Common Cause/NY Responds to Appeals Court Ruling on Dean & Adam Skelos

NEW YORK, NY (09/26/2017) (readMedia)-- In response to breaking news that a federal appeals court has overturned the conviction of former New York State Senator Majority Leader Dean Skelos, Common Cause/NY Executive Director Susan Lerner issued the following statement:

"Let us be clear, just like with Silver the facts in the Skelos case are not in question. Mr. Skelos used his position in government to extort favors for his family in return for taxpayer funded resources. Despite the Supreme Court's logic defying decision in McDonnell, a New York jury found this conduct to be clearly corrupt. Overturning Mr. Skelos' conviction based on the Judge's instructions to the jury, which occurred before the McDonnell ruling, does not redefine the facts in evidence.

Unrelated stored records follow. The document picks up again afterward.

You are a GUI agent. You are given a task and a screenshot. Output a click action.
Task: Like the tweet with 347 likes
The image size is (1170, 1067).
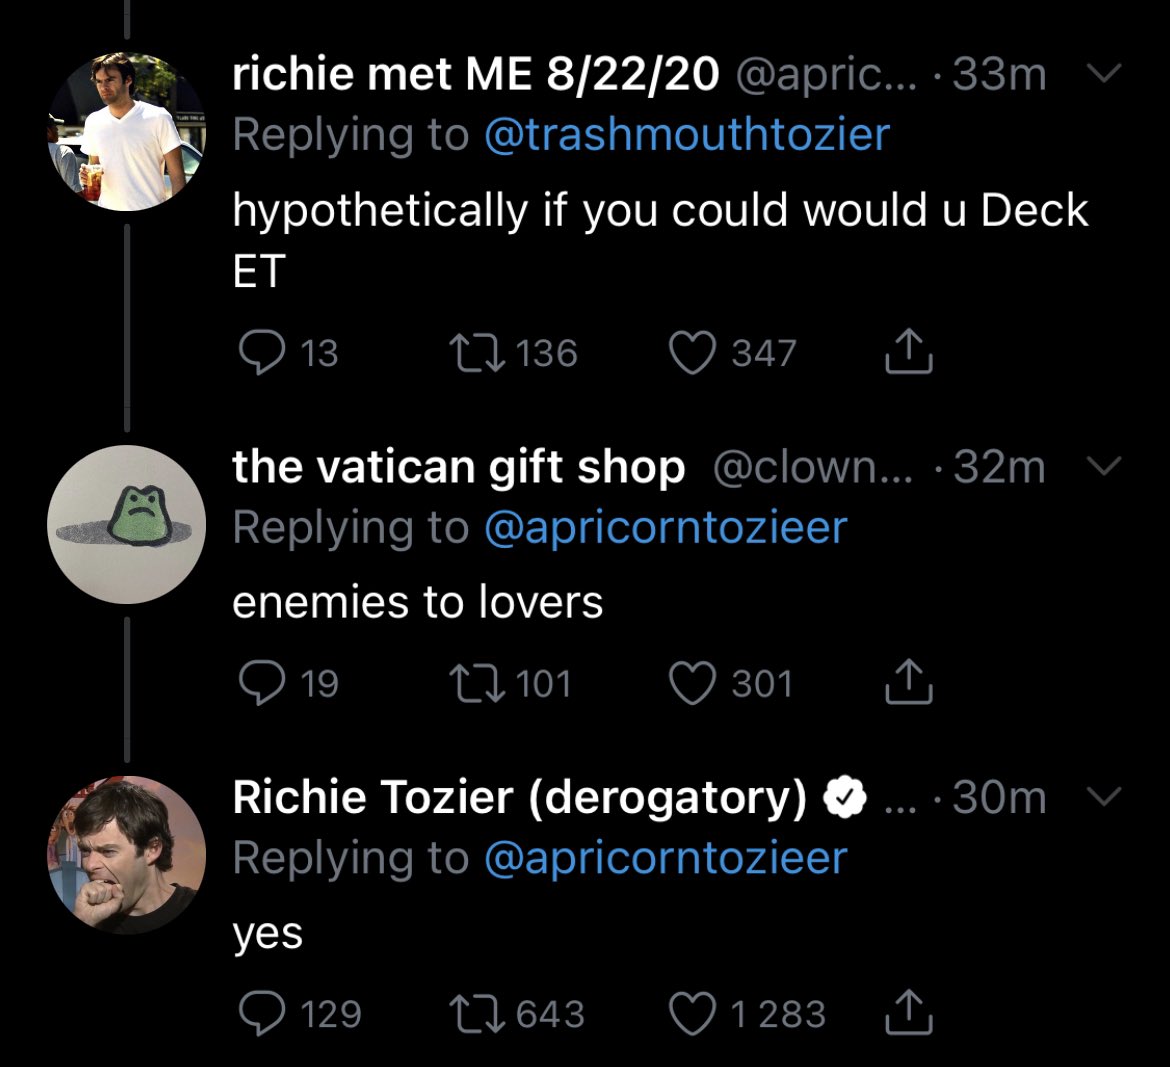[x=692, y=352]
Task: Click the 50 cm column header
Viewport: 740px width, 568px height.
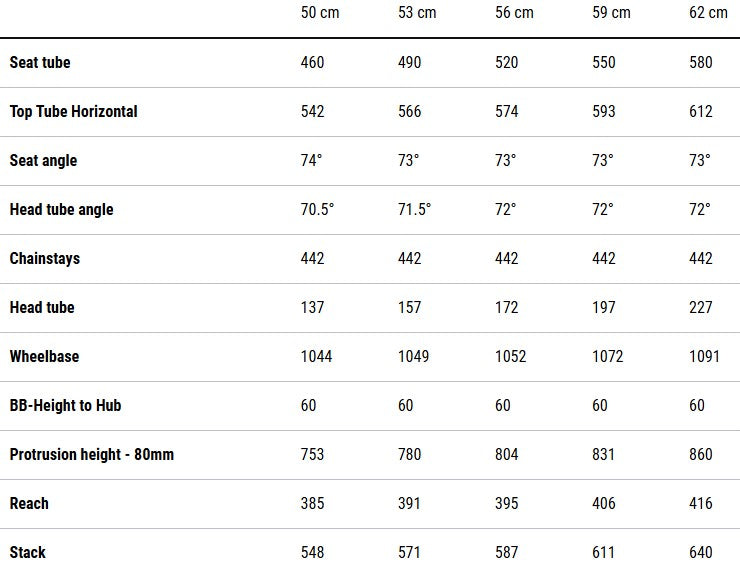Action: coord(320,13)
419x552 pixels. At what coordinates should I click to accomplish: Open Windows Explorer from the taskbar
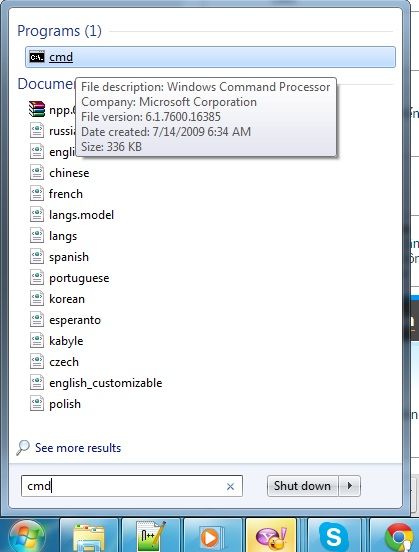coord(89,537)
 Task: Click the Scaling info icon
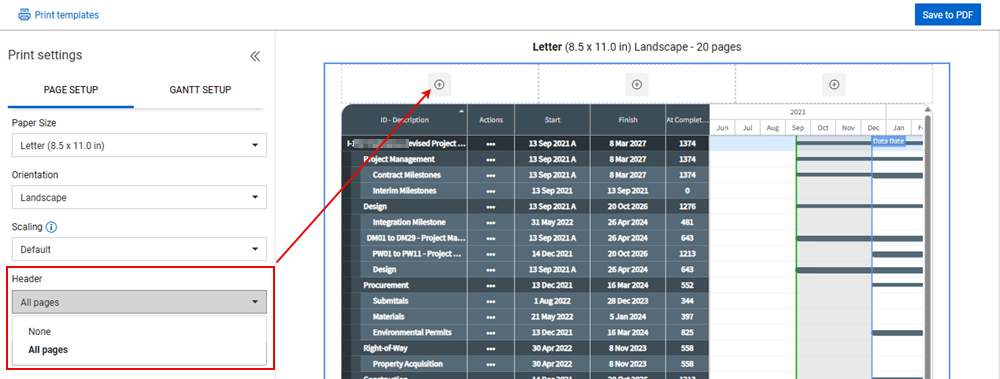pos(52,227)
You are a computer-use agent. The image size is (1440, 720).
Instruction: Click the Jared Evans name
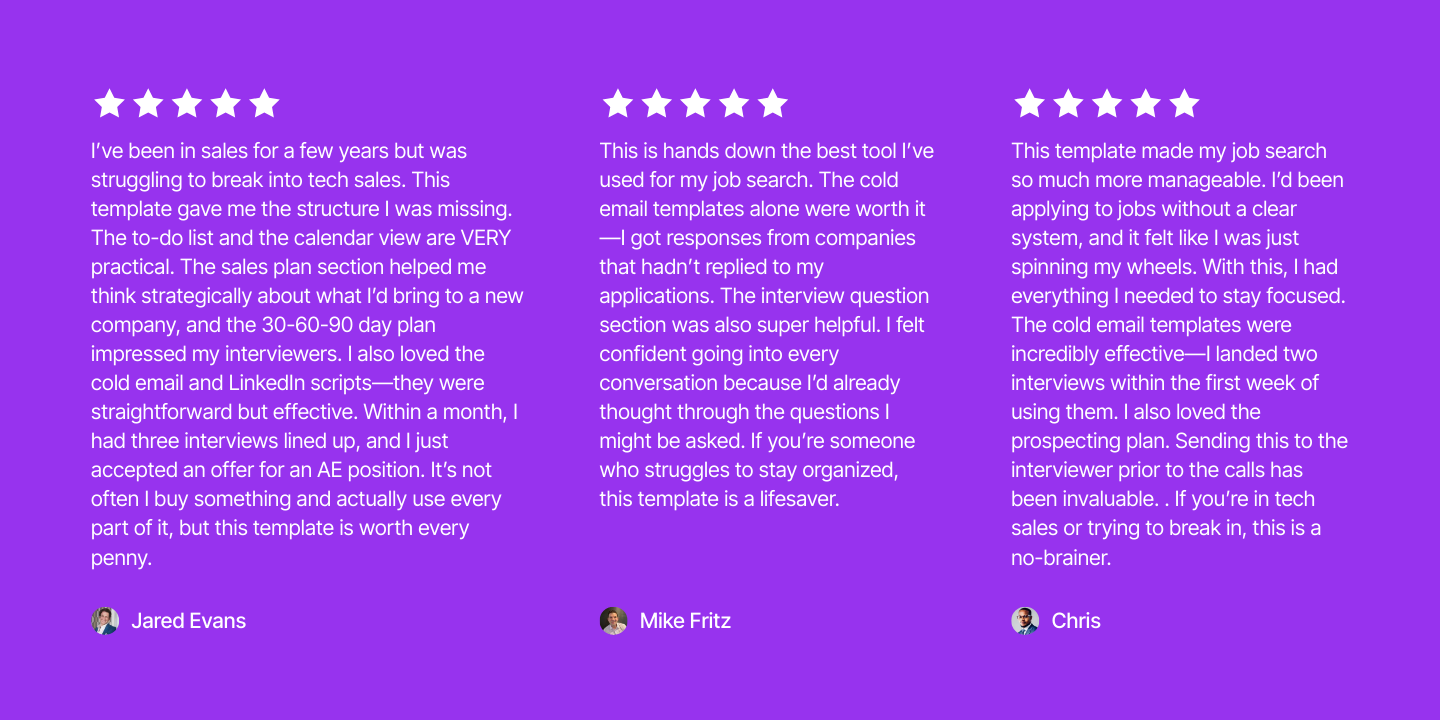(189, 621)
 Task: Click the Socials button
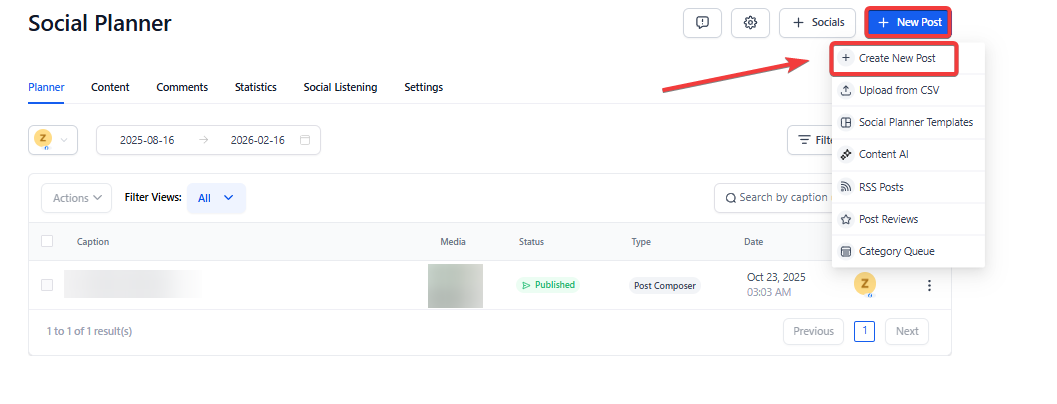click(x=817, y=23)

The U.S. Attorney's Office under Preet Bharara's leadership won its case, and we have every expectation that the people can win again at retrial. Dean Skelos is absolutely guilty of corrupting his office and violating the public trust of 19 million New Yorkers."


In 2014, Governor of Virginia Bob McDonnell and his wife were indicted on corruption charges, charged with fourteen different counts all related to accepting gifts from Jonnie Williams, a CEO of a corporation with business before the state.

In return for accepting vacations, loans, and designer watches and apparel, McDonnell promoted Williams' product, Anatabloc, hosting events for him and encouraging state and private universities to conduct research on the supplement. He indicated that he had paid back the loans to Williams at the time of his indictment.

After a trial in the Eastern District of Virginia, he was found guilty, convicted of honest services wire fraud, and extortion and obtaining property both under color of official right.

McDonnell appealed the decision, but in July of 2015, the Court of Appeals affirmed his conviction. McDonnell again appealed to the Supreme Court, and in August 2015, the Supreme Court ordered that McDonnell remain free pending its decision. The court ruled in favor of the plaintiff in June of 2016.